|Lopez, Juan de dios|
Submitted to: Journal of Cotton Science
Publication Type: Peer reviewed journal
Publication Acceptance Date: 10/1/2010
Publication Date: 12/6/2010
Citation: Blanco, C.A., Sumerford, D.V., Lopez, J., Hernandez, G., Abel, C.A. 2010. Mating behavior of wild Helicoverpa zea (Lepidoptera: noctuidae) males with laboratory females. Journal of Cotton Science. 14(4):191-198. Interpretive Summary: The bollworm corn earworm is perhaps the most important lepidopterous pest of cotton and corn in North America. It is also one of the less sensitive insects to Bacillus thuringiensis-expressing crops (Bt cotton/Bt corn) making it a potential pest to develop resistance to this important insecticide. To measure the susceptibility of this insect to B. thuringiensis, laboratory tests with bollworms obtained from the field are usually conducted. Bollworms males can be abundant and easily collected in pheromone-baited traps, but it is known that this insect does not reproduce well under laboratory conditions. Results of tests involving bollworms might be misleading due to the fact that a large proportion of bollworm females produce unfertile eggs, therefore their tested offspring might have a very reduced genetic diversity. In this report we studied the optimum conditions to obtain the greatest genetic diversity and largest sample size of the offspring of pheromone trap-captures males and laboratory-reared females. Results indicate that leaving females and males together for only two days maximizes offspring diversity and abundance and reduces female mortality.

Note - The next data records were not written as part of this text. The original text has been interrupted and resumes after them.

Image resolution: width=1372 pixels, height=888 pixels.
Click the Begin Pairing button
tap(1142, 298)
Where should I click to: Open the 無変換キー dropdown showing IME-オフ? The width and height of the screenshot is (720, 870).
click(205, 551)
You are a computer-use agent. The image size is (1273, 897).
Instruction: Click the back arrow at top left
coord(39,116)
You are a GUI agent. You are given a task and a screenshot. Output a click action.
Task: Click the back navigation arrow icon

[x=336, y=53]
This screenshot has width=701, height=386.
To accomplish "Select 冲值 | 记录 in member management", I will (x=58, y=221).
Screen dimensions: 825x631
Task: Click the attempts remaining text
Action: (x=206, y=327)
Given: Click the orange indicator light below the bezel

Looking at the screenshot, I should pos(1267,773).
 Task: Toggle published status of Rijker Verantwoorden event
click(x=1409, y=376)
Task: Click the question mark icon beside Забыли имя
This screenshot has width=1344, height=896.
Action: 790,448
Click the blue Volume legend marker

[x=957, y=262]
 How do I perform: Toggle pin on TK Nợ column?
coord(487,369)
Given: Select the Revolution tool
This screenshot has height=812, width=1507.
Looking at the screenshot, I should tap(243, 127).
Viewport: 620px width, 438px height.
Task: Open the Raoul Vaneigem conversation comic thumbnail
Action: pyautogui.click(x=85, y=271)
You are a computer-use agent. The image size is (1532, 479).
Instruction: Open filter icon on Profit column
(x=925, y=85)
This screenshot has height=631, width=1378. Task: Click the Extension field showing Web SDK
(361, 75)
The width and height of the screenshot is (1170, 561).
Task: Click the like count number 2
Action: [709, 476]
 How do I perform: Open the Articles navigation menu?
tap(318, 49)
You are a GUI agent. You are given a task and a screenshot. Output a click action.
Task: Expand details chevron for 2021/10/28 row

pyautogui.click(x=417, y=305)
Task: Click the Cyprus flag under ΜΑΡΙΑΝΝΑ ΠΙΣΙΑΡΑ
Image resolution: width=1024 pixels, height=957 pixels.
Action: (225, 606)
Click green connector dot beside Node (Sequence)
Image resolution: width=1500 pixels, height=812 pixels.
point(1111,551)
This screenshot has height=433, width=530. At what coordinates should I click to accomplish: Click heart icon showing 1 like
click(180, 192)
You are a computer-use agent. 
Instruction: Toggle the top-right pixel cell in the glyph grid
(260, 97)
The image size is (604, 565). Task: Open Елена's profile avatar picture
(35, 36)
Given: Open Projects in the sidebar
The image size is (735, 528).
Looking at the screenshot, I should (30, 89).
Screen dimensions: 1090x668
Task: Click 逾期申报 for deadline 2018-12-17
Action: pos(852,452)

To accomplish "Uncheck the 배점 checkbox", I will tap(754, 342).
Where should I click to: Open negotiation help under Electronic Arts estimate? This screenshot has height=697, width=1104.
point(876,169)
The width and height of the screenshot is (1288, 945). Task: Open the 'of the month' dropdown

Technical Abstract: Studies conducted with the offspring of field-captured moths offer reliable indicators of their natural behavior. One of the factors that can limit the best use of these field-collected insects under laboratory conditions is their offspring production with a limited genetic diversity. In this report we studied how to maximize the offspring genetic diversity of pheromone trap-captured Helicoverpa zea males (wild) enclosed with laboratory-reared females for one to five days, compared with the enclosure of laboratory-reared females and males. Females mated with wild males obtained their highest number of copulations, produced the largest proportion of fertile eggs and lived longer when males were removed from their enclosure after two days. From the third day on these parameters significantly diminished. Higher female mortality was also observed after this time, further decreasing the potential genetic diversity of the offspring. Experiments conducted with two same-sex moth crowding ratios indicate that copulations carry important negative longevity consequences for both sexes. The reproductive parameters mentioned above and moth longevity was significantly less adversely affected when these experiments were conducted with the enclosure of laboratory females and males. Studies that can be conducted with the offspring of 2-day moth enclosure may offer their greatest genetic diversity while reducing parental moth mortality.